### Exercise materials
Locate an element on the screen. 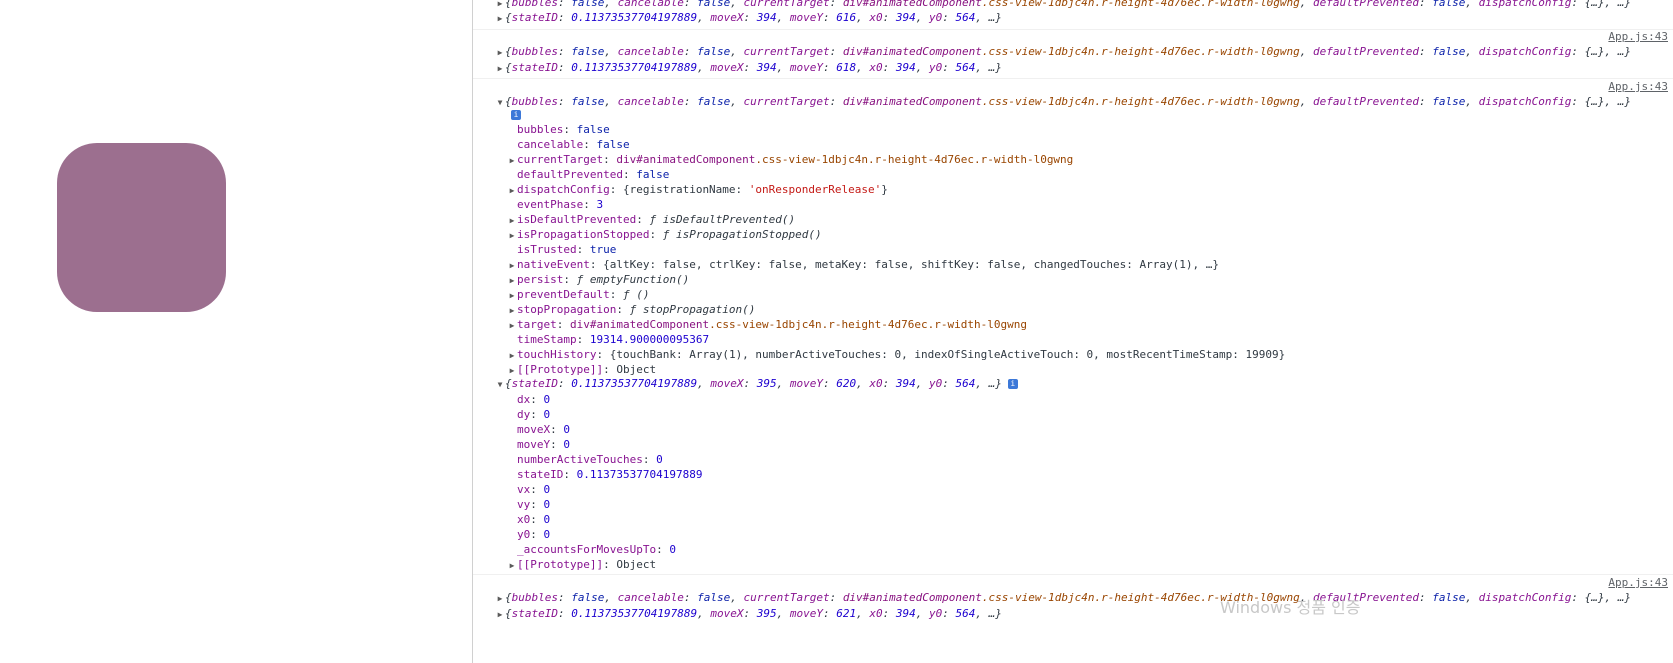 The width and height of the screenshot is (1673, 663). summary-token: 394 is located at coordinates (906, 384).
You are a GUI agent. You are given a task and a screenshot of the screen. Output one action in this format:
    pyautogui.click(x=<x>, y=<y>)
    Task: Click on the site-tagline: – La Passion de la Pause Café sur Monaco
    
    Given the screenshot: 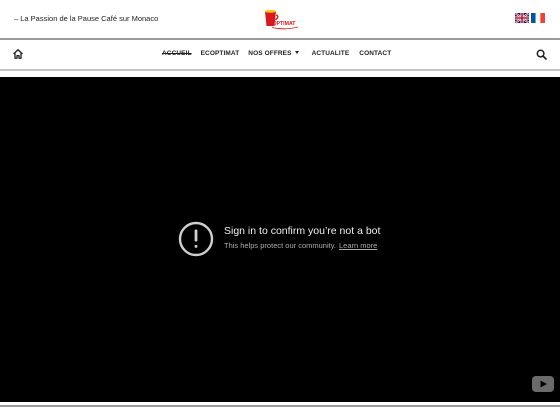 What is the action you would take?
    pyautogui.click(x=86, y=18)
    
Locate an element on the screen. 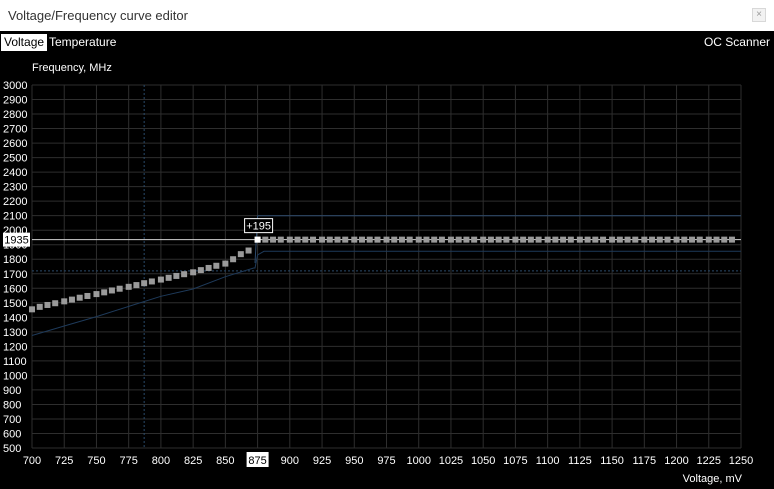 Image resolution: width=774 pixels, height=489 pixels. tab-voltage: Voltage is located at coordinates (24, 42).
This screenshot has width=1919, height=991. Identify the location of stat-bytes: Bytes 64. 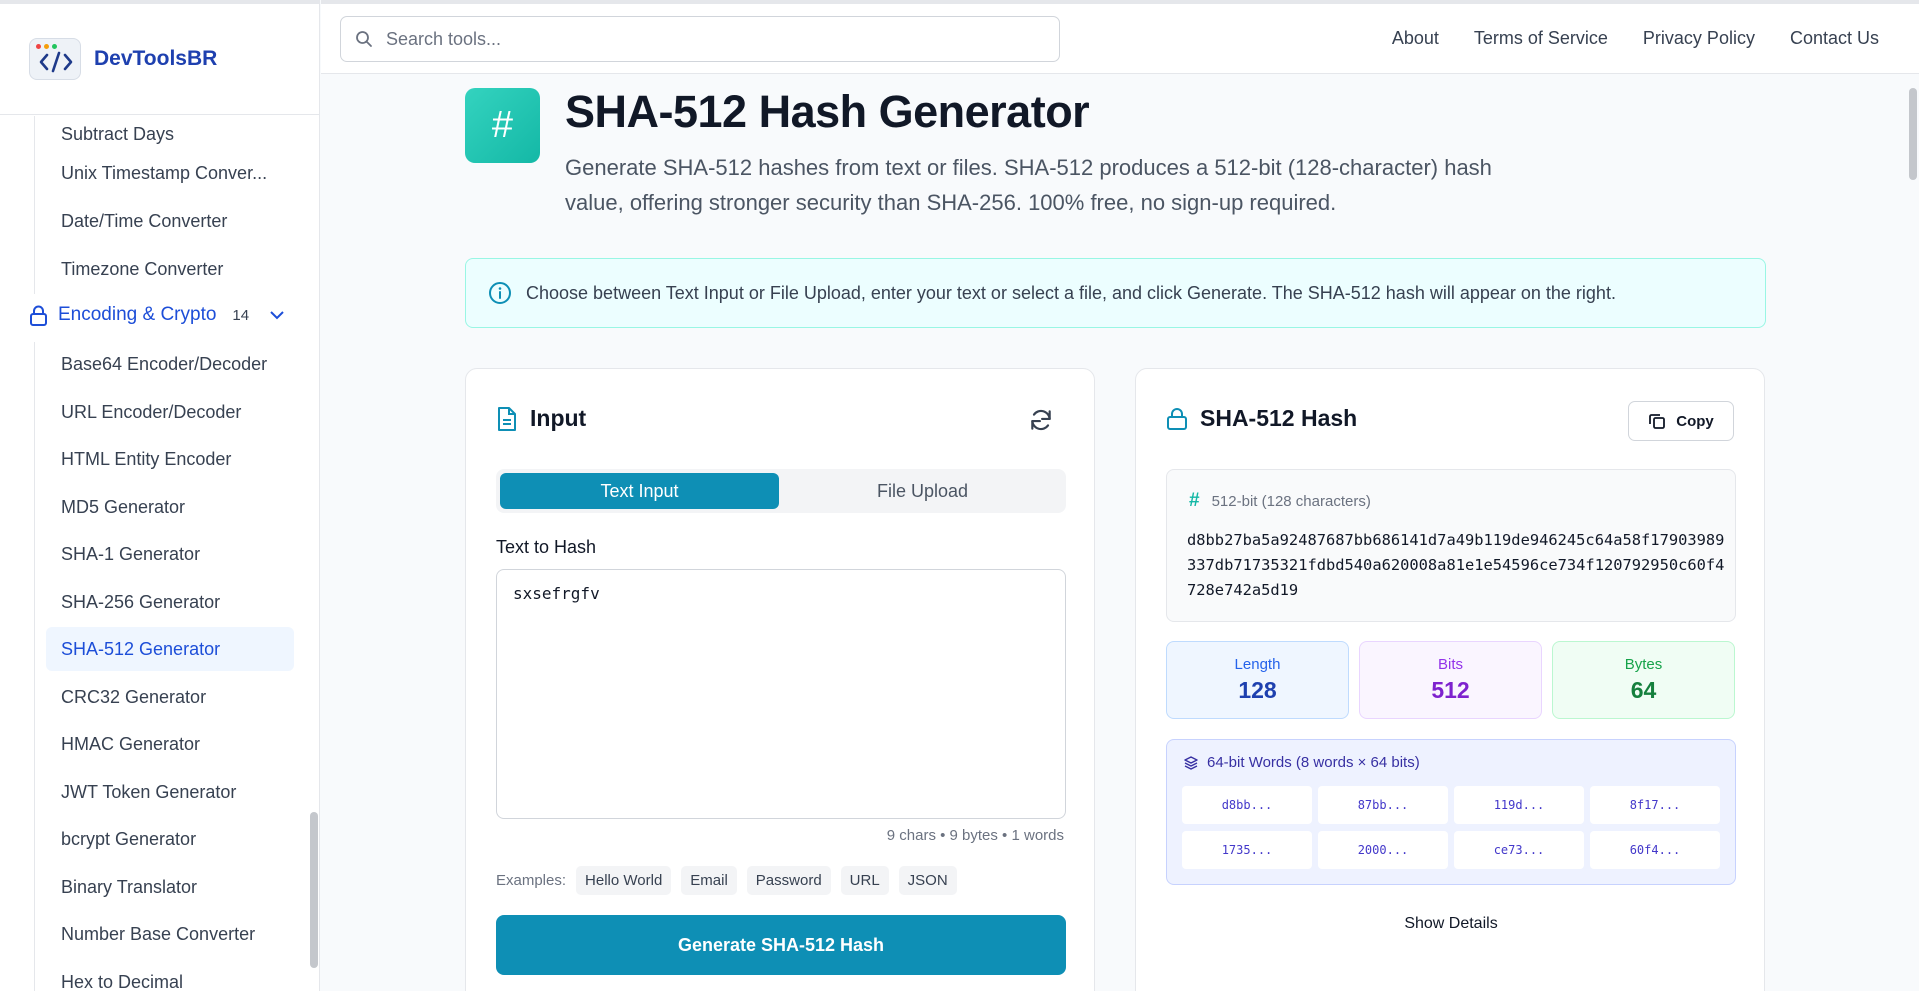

### Task statement
Transcribe exactly the lines from the one containing "You are a GUI" through the one containing "Task: Click on", including both of those lines.

### Response area
You are a GUI agent. You are given a task and a screenshot of the screen. Output one action in this format:
    pyautogui.click(x=<x>, y=<y>)
    Task: Click on the site-tagline: – La Passion de la Pause Café sur Monaco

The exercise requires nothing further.